Sweet Summer Love clematis is a prolific bloomer, but one that needs a good while to get established before it really starts showing off. Four years ago (I think), both my mom and I got one in a small quart-sized pot. I can’t say mine had done much in terms of blooming in the past, although it’s a lovely vine that always looks healthy.
But this year it’s starting to do it’s thing. In fact I was fussing over all the flowers—only about an inch or a little more each—on mine and all the buds yet to open. I spent a good amount of time with my camera capturing this beauty, which unfortunately is on a homemade support that rotted on one side and is starting to collapse.
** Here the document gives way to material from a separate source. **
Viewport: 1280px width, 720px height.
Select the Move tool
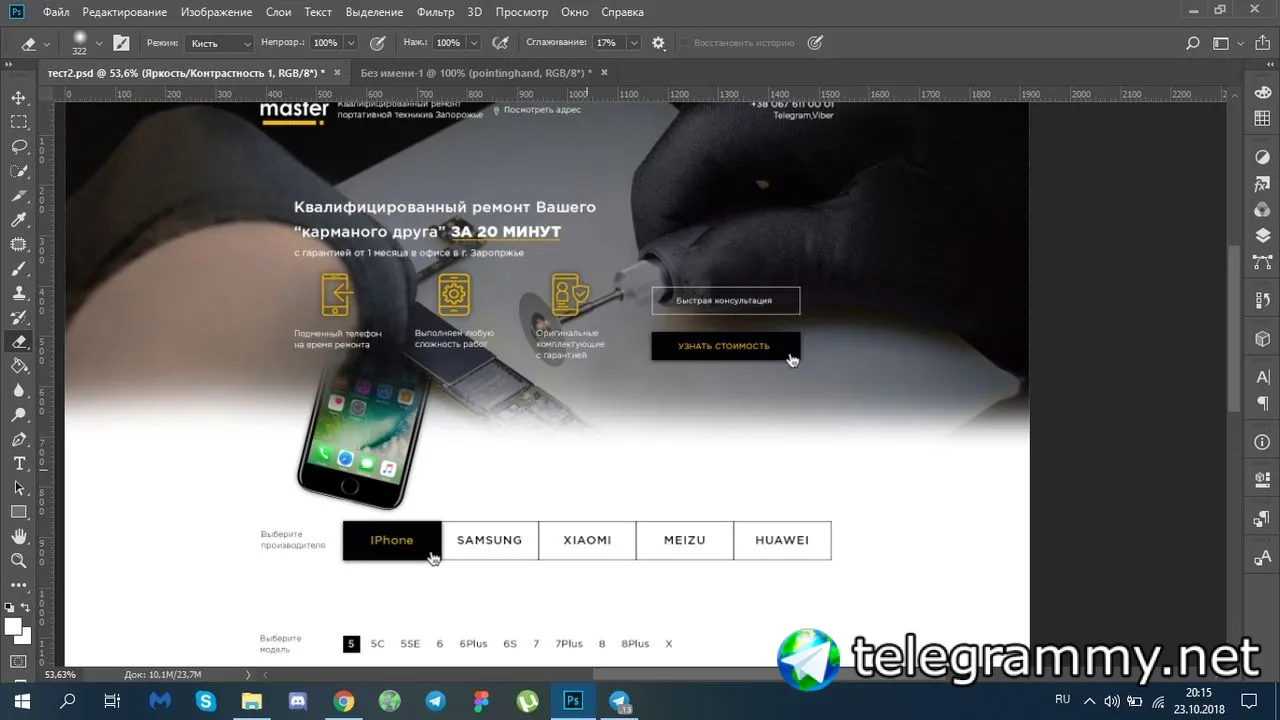(19, 98)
Sweet Summer Love clematis closeup
Later that day I stopped by my parent’s house. They live only about 15 minutes from me, just a touch farther away from Lake Michigan (which is THE weather influencer here), although much higher as I’m at lake level and they are on a bluff. 
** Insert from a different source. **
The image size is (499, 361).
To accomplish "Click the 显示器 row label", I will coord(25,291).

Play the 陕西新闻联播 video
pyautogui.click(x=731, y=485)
I was taking a look around her garden, which always looks amazing as she is a dedicated weeder, turned a corner and saw this.
Sweet Summer Love clematis
The purple cloud towering over this corner of the garden at my parent’s house is Sweet Summer Love clematis, looking quite different than the one at my house. By the way, the three marked trees on the right are all ashes that have succumbed to Emerald Ash Borer, like hundreds on their property. They planted them by the dozen when they built the house in the 1960s and all are failing, so their property is undergoing some rather dramatic changes.
Not only is this corner of her garden—one she only recently started gardening in—absolutely stunning, but rising above all of that amazing color is a purple cloud.
That’s her Sweet Summer Love. It would not be an overstatement to guess that there might be 5,000 flowers on it. There is a beautiful painted tuteur that is about 7 feet tall or more under all that, not that you can see it. 
Sweet Summer Love clematis
If you look closely you can see the top of the tuteur sticking out the top.

I can’t explain the difference. Perhaps her just slightly warmer garden made the difference. Or maybe her soil, which is heavier than mine and has more clay, is more appealing to this plant. Maybe she just has hers in a better spot all around.

Or maybe, just maybe, my garden is  just a week or so behind hers and mine will soon look like this.

A gardener can hope.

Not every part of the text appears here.